V. >> (Mom, Dad, I’m talking about sex. You might want to skip this one. But if you do read it, please, never talk to me about it!)
There’s one thing that I’ve learned from starting a blog on becoming a mommy. Lots of us out there worry about what our hoohas will look and feel like after giving birth (I just need to look at the searches that lead people to this blog)!!! I can definitely relate, and am so happy that my thoughts can inform/reassure/scare the shit out of some of you.
Here’s a positive side to giving birth through my hooha: sex has become better than ever! Let the good times begin 🙂 (if we can only find the time and energy, of course). I always worried, before becoming a mommy, whether I would become looser, if it would feel the same (both for my boyfriend and I). I worried whether having my breasts touched after using them to feed my daughter would feel weird, if they would hurt.
The good news is that once the healing had taken place on my Lady V (I wrote about that here), not only were the sensations better, but I felt more liberated as a woman and had an easier time letting go and enjoying these sensations. I mean, 6 resident physicians, three nurses, a doula, my boyfriend, and my video camera were all there while my hooha was stretched to its max and a head came through it. I think it would be impossible for me to be shy around my boyfriend anymore! If he still loves me after I went delirious during labour, he’ll still love me when I go delirious during sex. Enough said.
I’ve also learned that, although my breasts are serving their primary function as a feeding apparatus right now, I don’t have as much difficulty as I feared seeing them as dual purpose anymore. It is possible not to get both confused.
I do have to admit that the first time I had sex after ripping, healing, and having nothing up there for a few weeks, my hooha kinda felt like an elastic band left out in the cold for too long. Stretching was slooooow going. But, once the stretching was done, it was fan-tas-tic. And yes, my boyfriend enjoyed it very much. He didn’t think there was much of a difference from before the birth.
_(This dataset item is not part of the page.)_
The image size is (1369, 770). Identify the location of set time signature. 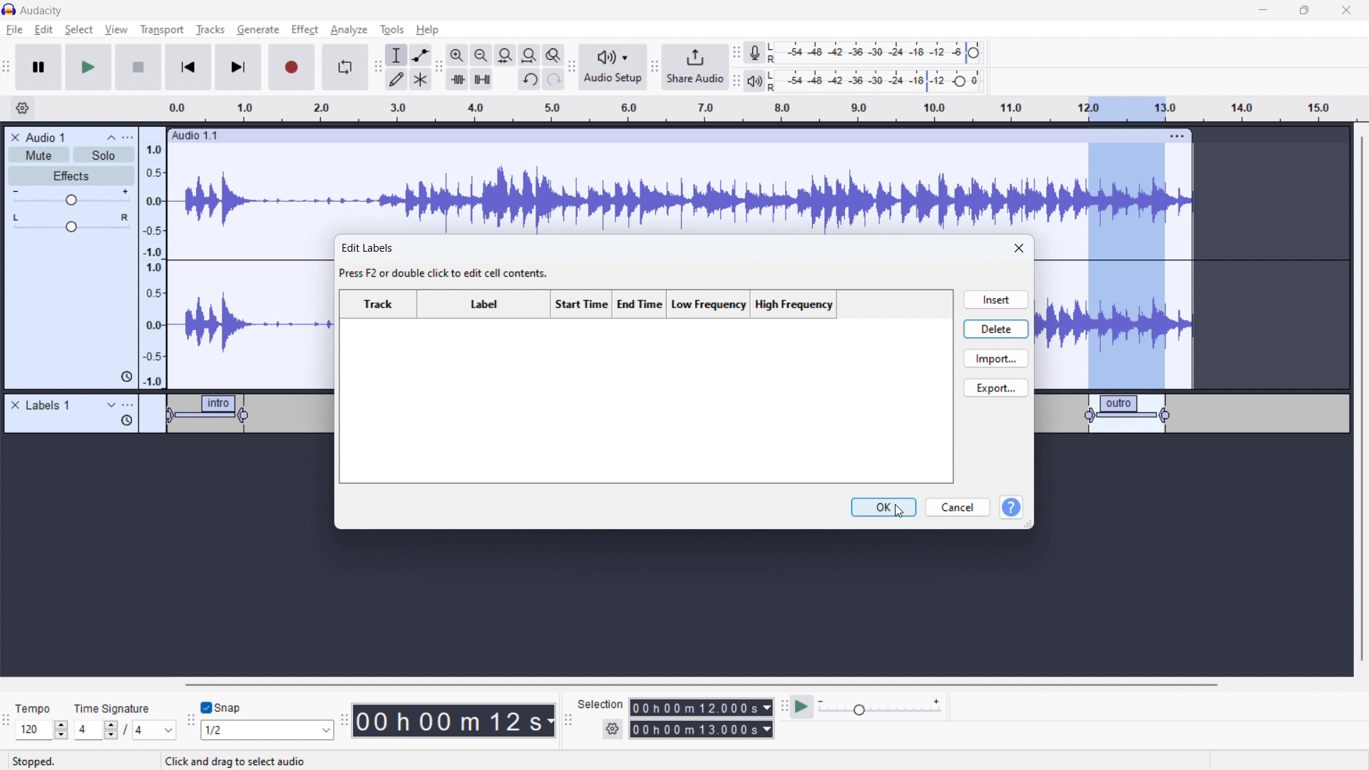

If you’re worried about the possible “looseness” that might ensue from giving birth, get going on those kegels (but not too much! After all, you don’t want to end up having the Jaws of Life as a vagina). And, of course, don’t forget that you shouldn’t get down and dirty with your partner at least before the recommended 6-week healing period (same goes for taking a bath, wait until you’re healed) and definitely WITH birth control. Don’t think that because you’re breastfeeding or pumping your breast milk that you’ll be totally infertile; both my sister and I got our periods at around the 2 month mark, so the baby-makers are back up and running.
Finally, I’ve learned that, although we might not always have the time, energy, or possibility of having sex, a tender and passionate kiss, a touch in passing, or even holding each other can be almost as satisfying as the act in and of itself. Throughout these stressful times, it’s important to be able to not forget how we came to have a child in the first place. It’s important to take the time to appreciate each other, and see our partner, not only as the father of our child, but also as our lovers and our best friends.
So for all of you ladies worried about that might become after birth, once your fatigue lifts enough for you to even feel like having sex, and once you find the time to enjoy each other fully, it will be possible to have great sex! Phew!